WRITTEN REQUEST
Reproduce the listing starting at the line containing "Image resolution: width=1456 pixels, height=817" and ending at the line containing "center [174, 55].", substituting "dimensions" for "resolution" and leaving everything else unchanged.

··········

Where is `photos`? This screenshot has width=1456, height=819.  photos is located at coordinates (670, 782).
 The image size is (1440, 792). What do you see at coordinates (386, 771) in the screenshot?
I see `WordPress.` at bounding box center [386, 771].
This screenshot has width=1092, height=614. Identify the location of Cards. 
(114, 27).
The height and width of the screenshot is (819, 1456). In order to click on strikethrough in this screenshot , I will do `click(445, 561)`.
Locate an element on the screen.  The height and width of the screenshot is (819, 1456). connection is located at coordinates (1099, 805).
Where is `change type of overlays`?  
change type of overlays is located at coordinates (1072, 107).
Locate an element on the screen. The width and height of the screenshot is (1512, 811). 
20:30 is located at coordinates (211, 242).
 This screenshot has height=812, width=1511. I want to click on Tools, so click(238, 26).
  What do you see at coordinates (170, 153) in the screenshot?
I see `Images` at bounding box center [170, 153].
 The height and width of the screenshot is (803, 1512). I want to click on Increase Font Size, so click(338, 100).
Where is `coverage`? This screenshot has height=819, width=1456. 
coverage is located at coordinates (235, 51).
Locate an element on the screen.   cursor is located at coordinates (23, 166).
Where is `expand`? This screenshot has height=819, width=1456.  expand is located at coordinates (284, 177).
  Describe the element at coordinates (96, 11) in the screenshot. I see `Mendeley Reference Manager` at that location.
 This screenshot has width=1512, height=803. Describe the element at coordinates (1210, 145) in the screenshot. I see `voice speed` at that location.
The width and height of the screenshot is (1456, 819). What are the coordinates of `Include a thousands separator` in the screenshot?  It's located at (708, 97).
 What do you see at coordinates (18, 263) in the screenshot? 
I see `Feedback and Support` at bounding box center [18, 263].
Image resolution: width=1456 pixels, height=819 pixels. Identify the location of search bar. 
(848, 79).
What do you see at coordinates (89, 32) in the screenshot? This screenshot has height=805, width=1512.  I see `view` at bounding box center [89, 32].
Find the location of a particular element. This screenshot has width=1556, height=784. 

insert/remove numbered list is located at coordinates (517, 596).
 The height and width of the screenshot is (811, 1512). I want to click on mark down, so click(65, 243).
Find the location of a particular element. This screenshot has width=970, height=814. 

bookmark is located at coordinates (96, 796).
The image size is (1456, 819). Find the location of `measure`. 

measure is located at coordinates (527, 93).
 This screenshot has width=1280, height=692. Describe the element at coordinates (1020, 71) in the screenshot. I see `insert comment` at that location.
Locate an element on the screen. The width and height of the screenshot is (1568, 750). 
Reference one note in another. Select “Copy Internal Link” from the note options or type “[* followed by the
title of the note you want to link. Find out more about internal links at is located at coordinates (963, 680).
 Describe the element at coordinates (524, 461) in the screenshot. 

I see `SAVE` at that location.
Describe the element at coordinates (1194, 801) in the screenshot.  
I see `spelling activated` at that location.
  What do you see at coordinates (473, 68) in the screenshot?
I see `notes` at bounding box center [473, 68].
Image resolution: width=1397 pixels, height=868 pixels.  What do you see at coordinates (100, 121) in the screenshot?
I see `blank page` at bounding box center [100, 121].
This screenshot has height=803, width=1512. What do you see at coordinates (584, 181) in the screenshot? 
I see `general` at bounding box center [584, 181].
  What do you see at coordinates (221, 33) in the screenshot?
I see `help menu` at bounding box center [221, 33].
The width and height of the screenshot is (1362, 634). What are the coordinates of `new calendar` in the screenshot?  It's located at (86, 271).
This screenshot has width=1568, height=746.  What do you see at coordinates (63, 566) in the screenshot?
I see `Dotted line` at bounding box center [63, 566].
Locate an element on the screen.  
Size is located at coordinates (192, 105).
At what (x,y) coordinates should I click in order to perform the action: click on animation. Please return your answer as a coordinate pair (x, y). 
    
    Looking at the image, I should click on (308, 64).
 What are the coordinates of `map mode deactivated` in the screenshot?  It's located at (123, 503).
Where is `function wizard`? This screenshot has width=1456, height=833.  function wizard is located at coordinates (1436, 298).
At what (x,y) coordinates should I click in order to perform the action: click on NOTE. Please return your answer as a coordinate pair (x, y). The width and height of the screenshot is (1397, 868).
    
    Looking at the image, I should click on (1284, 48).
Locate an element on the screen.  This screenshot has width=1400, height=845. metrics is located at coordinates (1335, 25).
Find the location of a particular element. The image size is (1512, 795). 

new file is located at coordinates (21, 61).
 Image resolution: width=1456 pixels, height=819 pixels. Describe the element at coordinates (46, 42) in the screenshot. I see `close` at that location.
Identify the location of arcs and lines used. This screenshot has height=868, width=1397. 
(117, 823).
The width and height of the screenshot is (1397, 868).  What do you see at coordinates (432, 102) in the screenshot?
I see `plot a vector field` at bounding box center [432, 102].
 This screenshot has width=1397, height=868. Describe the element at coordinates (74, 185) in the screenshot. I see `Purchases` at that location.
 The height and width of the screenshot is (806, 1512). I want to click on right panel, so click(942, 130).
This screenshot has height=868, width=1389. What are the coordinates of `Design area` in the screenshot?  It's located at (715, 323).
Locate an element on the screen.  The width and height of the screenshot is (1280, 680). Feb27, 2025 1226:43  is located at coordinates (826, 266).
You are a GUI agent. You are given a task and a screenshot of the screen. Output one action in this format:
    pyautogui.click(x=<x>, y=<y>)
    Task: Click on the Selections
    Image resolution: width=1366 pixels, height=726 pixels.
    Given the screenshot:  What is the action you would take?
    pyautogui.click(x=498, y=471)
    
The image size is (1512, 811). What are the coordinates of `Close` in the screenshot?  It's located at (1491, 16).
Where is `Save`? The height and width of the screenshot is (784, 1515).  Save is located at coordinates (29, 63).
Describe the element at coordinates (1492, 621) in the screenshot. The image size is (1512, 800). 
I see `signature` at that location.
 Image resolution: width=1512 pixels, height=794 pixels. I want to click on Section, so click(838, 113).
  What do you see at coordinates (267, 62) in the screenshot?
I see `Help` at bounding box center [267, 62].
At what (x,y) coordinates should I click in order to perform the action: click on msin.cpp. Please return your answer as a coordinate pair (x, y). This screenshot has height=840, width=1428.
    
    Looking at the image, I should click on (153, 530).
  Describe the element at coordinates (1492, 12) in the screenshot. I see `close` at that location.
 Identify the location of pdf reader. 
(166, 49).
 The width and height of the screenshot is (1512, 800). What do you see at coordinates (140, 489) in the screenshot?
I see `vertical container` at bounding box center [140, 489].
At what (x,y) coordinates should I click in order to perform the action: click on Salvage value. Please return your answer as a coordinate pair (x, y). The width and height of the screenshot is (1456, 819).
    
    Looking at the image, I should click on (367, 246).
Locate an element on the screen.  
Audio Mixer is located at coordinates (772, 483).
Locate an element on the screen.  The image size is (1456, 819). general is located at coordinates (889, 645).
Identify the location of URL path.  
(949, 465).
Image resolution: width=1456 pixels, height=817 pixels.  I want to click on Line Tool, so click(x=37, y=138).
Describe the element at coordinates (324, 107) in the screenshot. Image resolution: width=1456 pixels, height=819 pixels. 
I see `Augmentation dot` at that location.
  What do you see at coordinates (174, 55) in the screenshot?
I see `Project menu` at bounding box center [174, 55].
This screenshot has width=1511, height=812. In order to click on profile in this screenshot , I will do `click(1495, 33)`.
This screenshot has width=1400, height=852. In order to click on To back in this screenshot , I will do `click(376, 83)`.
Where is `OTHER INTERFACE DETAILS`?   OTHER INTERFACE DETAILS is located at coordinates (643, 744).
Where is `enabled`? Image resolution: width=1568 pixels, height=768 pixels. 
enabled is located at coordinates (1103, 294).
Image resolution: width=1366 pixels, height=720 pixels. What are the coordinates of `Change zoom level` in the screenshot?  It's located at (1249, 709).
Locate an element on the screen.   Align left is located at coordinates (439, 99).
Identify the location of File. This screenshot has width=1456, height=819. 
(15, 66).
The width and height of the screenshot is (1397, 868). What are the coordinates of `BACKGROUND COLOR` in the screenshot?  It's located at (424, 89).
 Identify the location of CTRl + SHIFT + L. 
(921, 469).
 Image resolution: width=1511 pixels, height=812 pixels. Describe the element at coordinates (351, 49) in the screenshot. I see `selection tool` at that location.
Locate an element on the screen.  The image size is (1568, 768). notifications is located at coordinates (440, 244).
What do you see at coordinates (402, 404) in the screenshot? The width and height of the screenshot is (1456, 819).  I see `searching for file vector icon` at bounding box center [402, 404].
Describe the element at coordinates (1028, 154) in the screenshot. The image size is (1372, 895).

··········

ANSWER FOR THE TASK
Image dimensions: width=1456 pixels, height=817 pixels.  I want to click on Line Tool, so click(x=37, y=138).
Describe the element at coordinates (324, 107) in the screenshot. Image dimensions: width=1456 pixels, height=819 pixels. 
I see `Augmentation dot` at that location.
  What do you see at coordinates (174, 55) in the screenshot?
I see `Project menu` at bounding box center [174, 55].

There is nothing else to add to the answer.